Some Nigerians who spoke with the News Agency of Nigeria on Tuesday in Abuja said that the report was a pointer to the fact that the federal government was working hard to improve the economy.
Others however disagreed, saying the verdict should not only be on paper, but should be seen positively in the lives of the people as the prices of products were still out of the reach of ordinary Nigerians.
The Nigerian economy slipped into recession in early 2016.
Ojo Akindele, a civil servant, said that the verdict by the NBS was commendable and a reflection of what most Nigerians had been yearning for, adding that it would help to cool the tension in the country.
She said that the word recession had fuelled increase in goods and services that had not gone down well with the masses.
She added that many traders took advantage of recession to increase the prices of their products.
Abdulahi Mustapha, a businessman, said that until the dollar crashed against the naira and prices of electronics and furniture were reduced, he would not believe the NBS report.
He said that it was the recession that led to the high prices of goods and until the prices crashed, he would not join in the celebration, adding however that he still remained the fan of President Muhammadu Buhari.
Sunday David, an artisan, said that Nigeria was never in recession, adding that it was some pockets that were in recession while other pockets were still full of money; hence they never felt the pain of recession.
He said that enemies of Nigeria stole so much that the country found itself in recession, adding that the government should not relent in its quest to retrieve back the country’s money.
Temitope Ajayi, a Public Affairs Analyst said she wondered why people who carried placard to further propagate recession information were now making issue of a positive verdict by the NBS.
She said that out of recession meant that the economy was expanding and not contracting and called on Nigerians to be wary of negative stories by those who had chosen to remain pessimists.
The NBS in its report said that in the second quarter of 2017, the nation’s Gross Domestic Product (GDP) grew by 0.55 per cent (year-on-year) in real terms.
This indicated the emergence of the economy from recession after five consecutive quarters of contraction since Q1 2016.

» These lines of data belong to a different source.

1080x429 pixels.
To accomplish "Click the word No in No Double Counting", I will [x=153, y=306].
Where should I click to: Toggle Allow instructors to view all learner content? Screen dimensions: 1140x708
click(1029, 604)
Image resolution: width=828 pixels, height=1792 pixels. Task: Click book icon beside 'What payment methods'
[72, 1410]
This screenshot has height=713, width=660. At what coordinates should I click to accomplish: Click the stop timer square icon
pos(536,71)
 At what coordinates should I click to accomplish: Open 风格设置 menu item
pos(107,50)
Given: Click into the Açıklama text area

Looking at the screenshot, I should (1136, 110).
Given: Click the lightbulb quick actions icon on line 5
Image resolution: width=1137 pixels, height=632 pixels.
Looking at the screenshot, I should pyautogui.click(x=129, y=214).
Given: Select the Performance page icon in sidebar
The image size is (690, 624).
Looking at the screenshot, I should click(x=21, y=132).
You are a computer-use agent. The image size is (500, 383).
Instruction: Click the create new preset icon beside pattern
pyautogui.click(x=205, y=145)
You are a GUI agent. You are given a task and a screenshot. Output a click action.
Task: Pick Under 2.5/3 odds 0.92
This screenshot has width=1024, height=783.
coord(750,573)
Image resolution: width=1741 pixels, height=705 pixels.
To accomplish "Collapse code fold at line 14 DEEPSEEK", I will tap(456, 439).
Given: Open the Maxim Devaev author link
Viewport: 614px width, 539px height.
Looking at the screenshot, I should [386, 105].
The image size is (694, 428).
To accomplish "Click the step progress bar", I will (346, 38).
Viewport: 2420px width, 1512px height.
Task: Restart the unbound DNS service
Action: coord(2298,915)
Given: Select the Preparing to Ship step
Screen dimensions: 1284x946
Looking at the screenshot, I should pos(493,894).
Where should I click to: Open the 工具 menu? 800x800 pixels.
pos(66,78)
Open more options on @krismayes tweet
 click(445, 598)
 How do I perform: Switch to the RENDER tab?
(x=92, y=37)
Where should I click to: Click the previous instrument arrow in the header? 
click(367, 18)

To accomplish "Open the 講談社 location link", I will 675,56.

According to NBS, this growth is 2.04 per cent higher than the rate recorded in the corresponding quarter of 2016 (–1.49 per cent) and higher by 1. 46per cent points from rate recorded in the preceding quarter, (revised to –0.91 per cent from –0.52 per cent), Quarter on quarter, real GDP growth was 3.23 per cent
“During the quarter, aggregate GDP stood at N26,986,005.20million in nominal terms, compared to N23,547,466.91 million in Q2 2016, resulting in a Nominal GDP growth of 14.60 per cent.”